Noir comme décembre – XII
Chacune a emprunté un chemin différent pour se rendre au bistrot-épicerie, pourtant toutes les trois ont vu le campement endormi; elles en parleront plus tard, se disent-elles en aidant à préparer le petit-déjeuner qui va se tenir tout à l’heure ici, dans cette ancienne menuiserie réinvestie depuis quelques mois par un couple qui met son grain de sel dans la ville en mutation, du bon sel, se disent Mathilde, Marguerite et Paola en préparant les oeufs brouillés.

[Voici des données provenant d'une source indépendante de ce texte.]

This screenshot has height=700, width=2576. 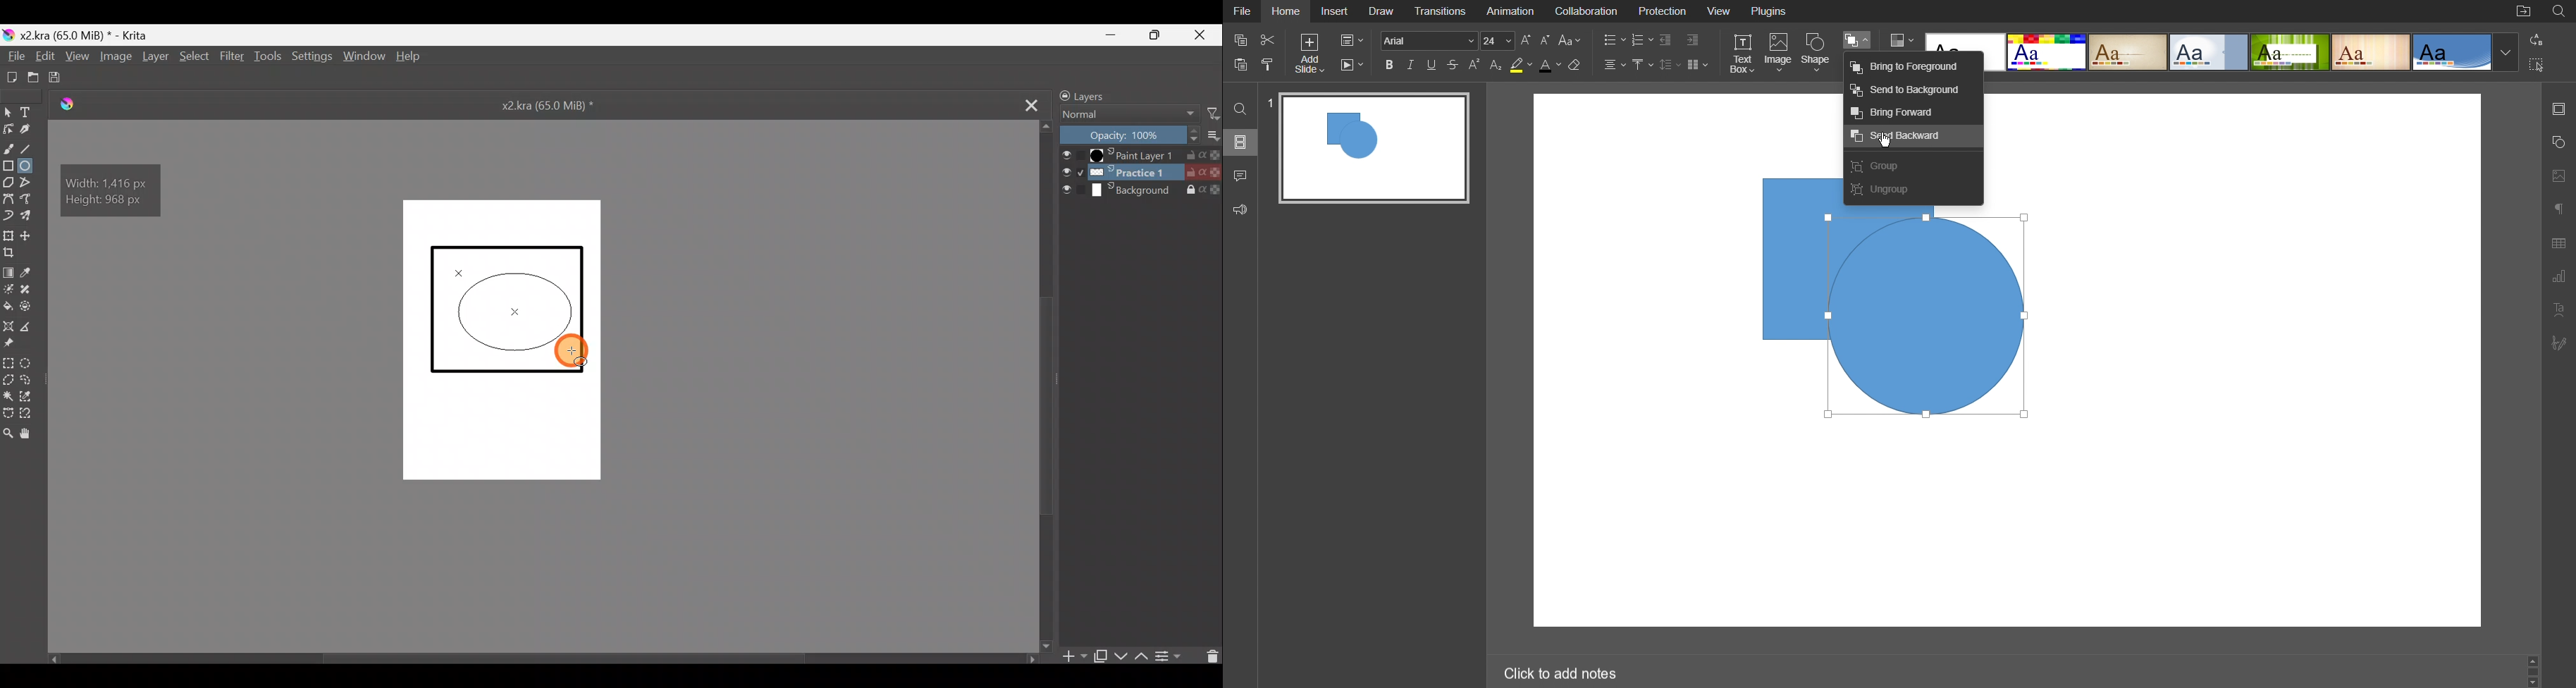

Mi-décembre approche et les Lumières de ce mois noir ont de plus en plus de succès; il y a foule ce matin avant l’aube, qui s’annonce incertaine; le lieu s’est déjà fait une jolie réputation grâce au meilleur réseau du monde, le bouche à oreille; mais il y aussi ces comédiens qui se lèvent tôt pour égayer ces moments d’avant l’aube, comme l’autre jour à la gare. Ce matin ils vont lire à trois voix des textes écrits par des habitants de Detroit, ville sinistrée par l’effondrement de l’industrie automobile nord-américaine; dans ces textes il est question d’agriculture urbaine, de jardins, de SELs – systèmes d’échanges locaux –, en deux mots de ville résiliente. Quoi de commun entre Detroit et la petite ville de Mathilde? Les friches. Ici aussi l’industrie est partie, mais peu à peu, au gré du manque de place pour les camions, au gré des faillites, des rachats et de la globalisation. Certains bâtiments ont été réinvestis, d’autres attendent les trax tandis que des terrains en jachère attendent la mise à l’enquête et le permis de construire. Et les dernières friches font débat dans la ville de Mathilde, en particulier celle sur laquelle a lieu le petit déjeuner de ce jour qui va bientôt se lever. Raser, reconstruire sur cette parcelle et les parcelles attenantes, y compris celle sur laquelle cinq véhicules tirant cinq caravanes sont arrivés cette nuit?
On mange, on écoute les comédiens, on boit du chaud, on discute, le débat est nourri, on s’échauffe, mais personne n’évoque le campement qui dort à un jet de pierre. Une chose après l’autre, surtout que le jour n’est même pas levé.